Part of the problem may be that we are examining lines out of context, although even in context, I find some promotions to be unacceptable. If the promotion is so slight that you can't hear it, it isn't there.
On an intellectual level, I see our language as too complex to be so easily quantified by any metrical theory. And I object to this notion that there is an absolute right or wrong to the pronunciation of any line. For you to say that a certain line has no caesura, when I naturally speak it with a caesura, is just meaningless. If a reader has to be educated in a particular theory to read a line properly, then the line isn't well written, or the reader's unique reading has its own validity.
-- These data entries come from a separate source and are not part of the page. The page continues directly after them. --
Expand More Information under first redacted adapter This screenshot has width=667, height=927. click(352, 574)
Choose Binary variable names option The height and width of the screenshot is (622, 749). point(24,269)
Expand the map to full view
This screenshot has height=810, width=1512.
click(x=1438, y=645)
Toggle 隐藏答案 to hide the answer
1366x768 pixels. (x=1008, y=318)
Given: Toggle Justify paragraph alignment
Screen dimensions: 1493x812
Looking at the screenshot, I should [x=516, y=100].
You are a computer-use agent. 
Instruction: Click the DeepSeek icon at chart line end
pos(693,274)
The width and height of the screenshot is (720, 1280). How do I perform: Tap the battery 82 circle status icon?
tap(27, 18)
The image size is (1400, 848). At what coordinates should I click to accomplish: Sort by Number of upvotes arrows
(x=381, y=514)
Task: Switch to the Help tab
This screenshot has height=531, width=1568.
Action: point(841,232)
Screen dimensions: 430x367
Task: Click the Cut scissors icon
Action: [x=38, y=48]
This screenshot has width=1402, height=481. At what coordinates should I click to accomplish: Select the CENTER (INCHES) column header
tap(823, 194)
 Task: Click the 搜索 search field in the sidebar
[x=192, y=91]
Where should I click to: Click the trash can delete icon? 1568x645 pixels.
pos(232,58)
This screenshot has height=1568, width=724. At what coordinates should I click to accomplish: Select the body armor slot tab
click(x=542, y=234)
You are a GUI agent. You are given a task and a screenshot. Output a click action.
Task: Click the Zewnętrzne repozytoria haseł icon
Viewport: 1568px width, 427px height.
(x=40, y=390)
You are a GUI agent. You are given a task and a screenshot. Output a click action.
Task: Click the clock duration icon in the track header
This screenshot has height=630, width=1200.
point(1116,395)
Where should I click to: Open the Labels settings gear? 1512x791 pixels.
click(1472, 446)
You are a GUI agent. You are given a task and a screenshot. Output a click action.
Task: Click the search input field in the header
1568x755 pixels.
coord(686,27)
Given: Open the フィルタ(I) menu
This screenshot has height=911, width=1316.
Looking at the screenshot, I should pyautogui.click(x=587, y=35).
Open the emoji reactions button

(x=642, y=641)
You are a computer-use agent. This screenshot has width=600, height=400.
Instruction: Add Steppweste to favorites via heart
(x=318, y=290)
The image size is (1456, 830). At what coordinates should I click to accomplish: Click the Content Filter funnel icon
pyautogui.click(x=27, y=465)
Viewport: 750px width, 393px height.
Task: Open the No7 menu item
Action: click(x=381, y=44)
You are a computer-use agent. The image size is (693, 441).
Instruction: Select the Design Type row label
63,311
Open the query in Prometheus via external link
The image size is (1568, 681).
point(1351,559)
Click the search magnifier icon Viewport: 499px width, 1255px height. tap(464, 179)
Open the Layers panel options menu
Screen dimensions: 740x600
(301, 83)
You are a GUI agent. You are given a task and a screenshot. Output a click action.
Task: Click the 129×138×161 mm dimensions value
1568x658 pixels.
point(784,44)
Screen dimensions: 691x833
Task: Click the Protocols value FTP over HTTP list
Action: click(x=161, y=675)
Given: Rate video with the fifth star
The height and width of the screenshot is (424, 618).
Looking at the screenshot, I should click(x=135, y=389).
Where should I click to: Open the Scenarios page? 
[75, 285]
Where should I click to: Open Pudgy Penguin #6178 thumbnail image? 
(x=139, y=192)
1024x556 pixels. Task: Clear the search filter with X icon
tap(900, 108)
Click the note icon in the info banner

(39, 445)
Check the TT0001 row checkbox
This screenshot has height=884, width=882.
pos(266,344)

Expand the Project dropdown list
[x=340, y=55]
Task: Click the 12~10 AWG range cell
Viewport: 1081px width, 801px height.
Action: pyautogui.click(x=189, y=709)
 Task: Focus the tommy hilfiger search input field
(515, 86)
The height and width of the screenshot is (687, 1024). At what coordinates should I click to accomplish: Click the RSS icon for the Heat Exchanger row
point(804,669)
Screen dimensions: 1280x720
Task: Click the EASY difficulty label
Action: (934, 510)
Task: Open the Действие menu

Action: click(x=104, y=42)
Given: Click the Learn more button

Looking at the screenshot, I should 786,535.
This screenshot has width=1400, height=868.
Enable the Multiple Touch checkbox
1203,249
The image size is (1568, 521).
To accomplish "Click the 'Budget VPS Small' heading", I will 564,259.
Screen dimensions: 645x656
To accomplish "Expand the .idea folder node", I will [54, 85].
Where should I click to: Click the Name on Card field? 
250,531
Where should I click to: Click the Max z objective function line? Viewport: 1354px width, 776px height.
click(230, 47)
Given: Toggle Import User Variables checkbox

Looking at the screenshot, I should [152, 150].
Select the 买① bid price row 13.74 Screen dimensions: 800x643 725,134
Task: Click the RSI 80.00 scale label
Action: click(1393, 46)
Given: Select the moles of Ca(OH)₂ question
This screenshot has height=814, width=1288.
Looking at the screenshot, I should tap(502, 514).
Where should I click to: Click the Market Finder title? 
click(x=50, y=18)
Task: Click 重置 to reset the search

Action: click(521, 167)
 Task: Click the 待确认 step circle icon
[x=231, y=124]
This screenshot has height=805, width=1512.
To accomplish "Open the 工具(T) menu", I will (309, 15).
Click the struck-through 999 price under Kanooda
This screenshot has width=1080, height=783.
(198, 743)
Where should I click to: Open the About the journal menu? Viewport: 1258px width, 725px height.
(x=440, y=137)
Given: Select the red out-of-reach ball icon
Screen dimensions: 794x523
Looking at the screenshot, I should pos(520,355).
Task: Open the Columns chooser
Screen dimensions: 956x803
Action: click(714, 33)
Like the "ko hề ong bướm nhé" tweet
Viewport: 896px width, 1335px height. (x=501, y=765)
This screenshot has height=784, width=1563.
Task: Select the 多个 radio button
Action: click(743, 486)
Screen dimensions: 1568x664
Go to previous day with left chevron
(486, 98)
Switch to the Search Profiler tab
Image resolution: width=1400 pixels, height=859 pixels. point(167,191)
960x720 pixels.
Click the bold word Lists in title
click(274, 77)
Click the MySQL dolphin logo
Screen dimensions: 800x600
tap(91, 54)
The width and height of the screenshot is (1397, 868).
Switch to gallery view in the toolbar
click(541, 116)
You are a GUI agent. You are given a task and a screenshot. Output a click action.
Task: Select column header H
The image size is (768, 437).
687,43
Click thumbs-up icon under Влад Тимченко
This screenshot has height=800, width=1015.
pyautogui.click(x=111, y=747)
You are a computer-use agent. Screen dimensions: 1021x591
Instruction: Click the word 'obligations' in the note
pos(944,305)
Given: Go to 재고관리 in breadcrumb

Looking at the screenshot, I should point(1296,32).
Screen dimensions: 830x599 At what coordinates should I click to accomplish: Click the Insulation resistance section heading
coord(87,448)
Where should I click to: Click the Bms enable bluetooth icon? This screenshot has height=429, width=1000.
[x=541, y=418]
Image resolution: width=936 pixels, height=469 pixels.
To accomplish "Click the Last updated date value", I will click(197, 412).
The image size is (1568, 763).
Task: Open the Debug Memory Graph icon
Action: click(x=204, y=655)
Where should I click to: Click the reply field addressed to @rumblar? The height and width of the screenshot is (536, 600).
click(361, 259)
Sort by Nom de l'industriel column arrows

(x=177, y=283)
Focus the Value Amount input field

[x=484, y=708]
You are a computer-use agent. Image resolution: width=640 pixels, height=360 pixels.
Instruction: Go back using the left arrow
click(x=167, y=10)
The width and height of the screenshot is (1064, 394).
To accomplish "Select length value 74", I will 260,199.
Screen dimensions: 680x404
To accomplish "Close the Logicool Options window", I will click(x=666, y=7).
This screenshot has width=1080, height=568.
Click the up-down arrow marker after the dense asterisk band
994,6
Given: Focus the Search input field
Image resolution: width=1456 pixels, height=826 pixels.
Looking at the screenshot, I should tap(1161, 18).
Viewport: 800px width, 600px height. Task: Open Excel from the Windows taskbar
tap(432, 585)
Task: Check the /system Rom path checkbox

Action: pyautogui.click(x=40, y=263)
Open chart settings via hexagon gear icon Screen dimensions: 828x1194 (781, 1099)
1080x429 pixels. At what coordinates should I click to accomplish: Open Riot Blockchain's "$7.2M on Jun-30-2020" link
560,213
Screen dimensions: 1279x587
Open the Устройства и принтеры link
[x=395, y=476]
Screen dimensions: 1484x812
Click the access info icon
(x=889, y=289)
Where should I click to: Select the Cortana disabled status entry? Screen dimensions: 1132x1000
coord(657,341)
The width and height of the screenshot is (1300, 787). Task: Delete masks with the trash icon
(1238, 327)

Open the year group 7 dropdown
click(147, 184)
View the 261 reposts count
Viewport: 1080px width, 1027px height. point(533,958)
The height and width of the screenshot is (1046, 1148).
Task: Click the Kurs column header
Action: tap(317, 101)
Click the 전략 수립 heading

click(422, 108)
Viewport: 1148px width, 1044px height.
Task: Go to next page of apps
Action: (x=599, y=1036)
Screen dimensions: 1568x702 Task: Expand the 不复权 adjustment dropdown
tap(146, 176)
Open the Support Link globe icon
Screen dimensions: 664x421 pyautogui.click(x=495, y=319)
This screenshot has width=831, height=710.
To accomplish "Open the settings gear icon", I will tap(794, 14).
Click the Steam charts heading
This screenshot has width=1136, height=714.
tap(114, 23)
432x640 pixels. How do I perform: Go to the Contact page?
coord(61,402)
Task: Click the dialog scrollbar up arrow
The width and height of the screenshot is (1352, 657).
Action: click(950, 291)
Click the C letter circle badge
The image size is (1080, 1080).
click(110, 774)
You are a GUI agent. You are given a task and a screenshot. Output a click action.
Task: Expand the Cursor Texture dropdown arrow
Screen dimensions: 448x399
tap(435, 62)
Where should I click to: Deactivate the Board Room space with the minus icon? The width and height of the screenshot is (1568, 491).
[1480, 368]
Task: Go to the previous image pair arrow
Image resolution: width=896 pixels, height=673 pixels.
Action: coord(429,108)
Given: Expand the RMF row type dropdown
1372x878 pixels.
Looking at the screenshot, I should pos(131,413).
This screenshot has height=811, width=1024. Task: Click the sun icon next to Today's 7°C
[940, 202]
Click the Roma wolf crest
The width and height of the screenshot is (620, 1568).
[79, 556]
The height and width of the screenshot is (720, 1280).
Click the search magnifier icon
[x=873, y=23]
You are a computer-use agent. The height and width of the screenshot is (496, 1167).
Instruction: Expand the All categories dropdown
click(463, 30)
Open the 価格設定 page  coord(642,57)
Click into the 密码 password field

Even the best poets can't control what the reader will do.
On a personal level, I'm tired of being told that I am wrong when in fact I just have a different point of view. Generally speaking, my views arise from my direct experience with poetry, and not from books, and I would have it no other way.
To forestall the inevitable joke, I hasten to add that I do read books and try to acquaint myself with various theories, but I disagree with many of them. A good metrical theory will apply to poetry as spoken, not to poetry as it "should" be spoken. Language in general has to have standards, but those standards need to be flexible enough for the language to breath. When you tell me that my pronunciation of a line is wrong, when it varies from yours by only a slight amount, you are being inflexible and even dogmatic.
[This message has been edited by Caleb Murdock (edited September 30, 2001).]